The question of whether the evidence available to the court on a summary judgment motion allows for a “full appreciation” of the matter is highly fact-dependent and varies on a case by case basis. As the Court of Appeal observed in Combined Air:
“Although both the summary judgment motion and a full trial are processes by which actions may be adjudicated in the “interest of justice”, the procedural fairness of each of these two processes depends on the nature of the issues posed and the evidence led by the parties. In some cases, it is safe to determine the matter on a motion for summary judgment because the motion record is sufficient to ensure that a just result can be achieved without the need for a full trial. In other cases, the record will not be adequate for this purpose, nor can it be made so regardless of the specific tools that are now available to the motion judge. In such cases, a just result can only be achieved through the trial process. This pivotal determination must be made on a case-by-case basis”.
A Recent Case
The ONCA dealt with this issue recently in Extreme Venture Partners Fund LLP v. Varma. The portion of the decision we are concerned with deals with an appeal by the plaintiffs of the dismissal of their claim on a summary judgment motion against a business evaluator. The plaintiffs were the directors and shareholders of the business being evaluated for a management buy-out.
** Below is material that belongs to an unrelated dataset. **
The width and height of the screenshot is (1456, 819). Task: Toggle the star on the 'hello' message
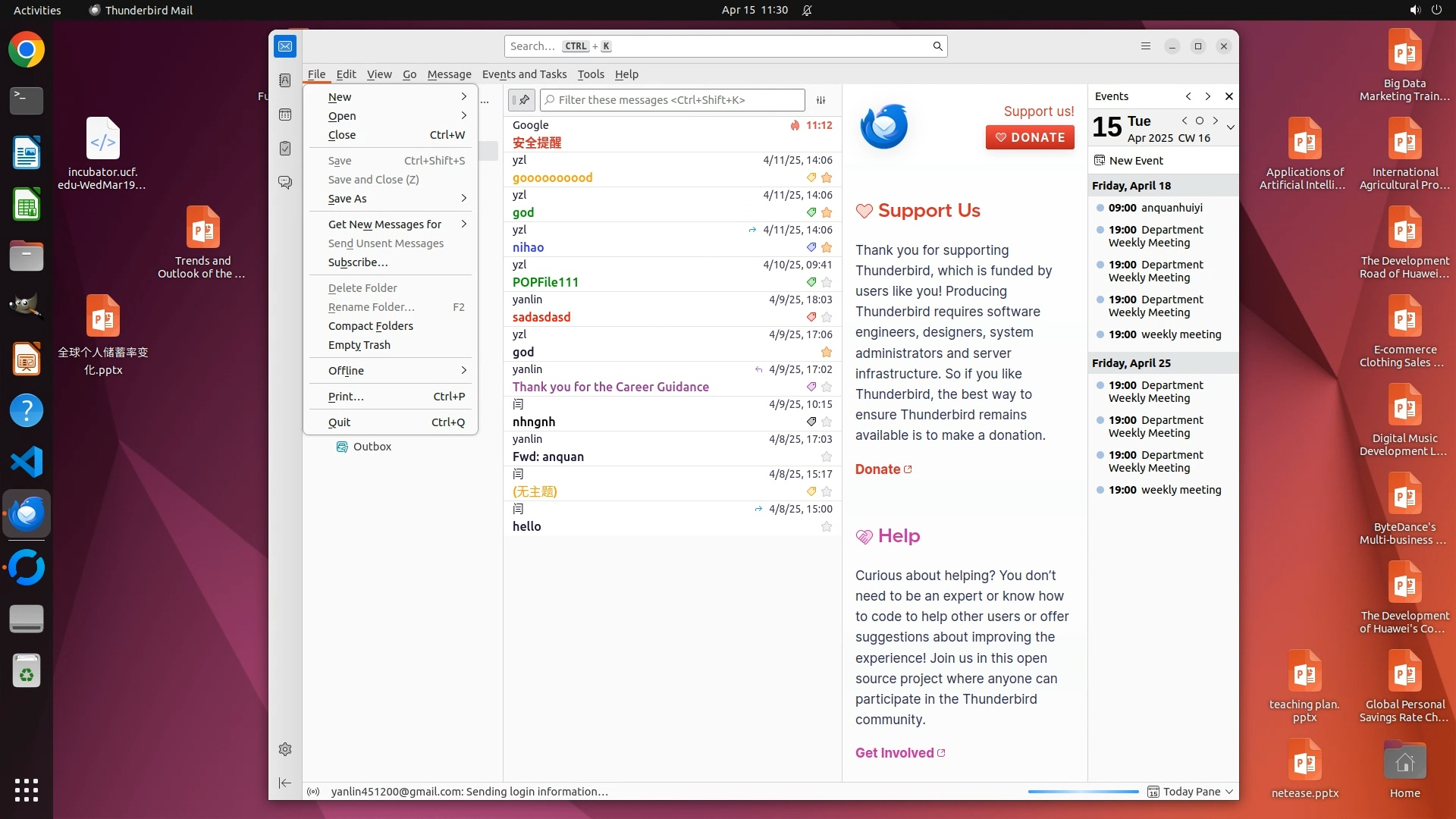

The suit was founded in negligence. The plaintiff’s position was that the evaluation had significantly undervalued the company and that they had relied on the opined fair market value to their financial detriment. It was, therefore, their financial interest as shareholders that was at the root of the claim.
The business evaluator brought the motion to dismiss. The evidence used in support was the engagement letter. Based on its terms, the evaluator took the position that no duty of care was owed to the plaintiffs. The terms relied on were as follows:
- Any report or opinion is not to be considered as a fairness opinion about any transaction;
- The advice given is only provided to the company;
- The opinion was not to be shown to, relied upon or discussed with any other party;
- The opinion may not be disclosed to any third party or referred to publicly;
- The option may not be used for any purpose not related to the Board of Directors review;
- No non-contractual or fiduciary duties arise from the engagement;
- The information used for the report was understood to be given by the company and relied upon by the evaluator without any independent verification or audit on the information provided; and
- The company undertook to provide accurate and reliable information to the evaluator.
The plaintiffs offered no evidence at all on this aspect of the motion. As the motions judge had only the engagement letter to review, it was reasonably clear what the result would be. The action against the evaluator was dismissed as no duty to them as shareholders could arise based on the opinion given the express terms of the engagement letter.
The plaintiff/appellants appealed, advancing that the motions judge erred in not finding a duty of care, failing to apply the proper evidentiary burden, the credibility of the defendant’s witness and that this was not an appropriate case for partial summary judgement. Each ground was unsuccessful. There could be no duty of care owed to the plaintiffs as shareholders based on the terms of the engagement letter. The appellants put forth no evidence and as a result, cannot now complain about the evidentiary burden. The respondents had proffered sufficient evidence to support their position. The respondent’s case rested entirely on the letter of engagement. The credibility of its witness was immaterial. Finally, this was not partial, but a complete dismissal of this aspect of the claim and was entirely appropriate.
The other aspects of their claim did proceed to trial. The ONCA was advised that the plaintiff’s damages had been recovered in full. This was another reason why there would be no order for a new trial.
Just one. Whenever faced with bringing or responding to a motion for summary judgment, put your best foot forward!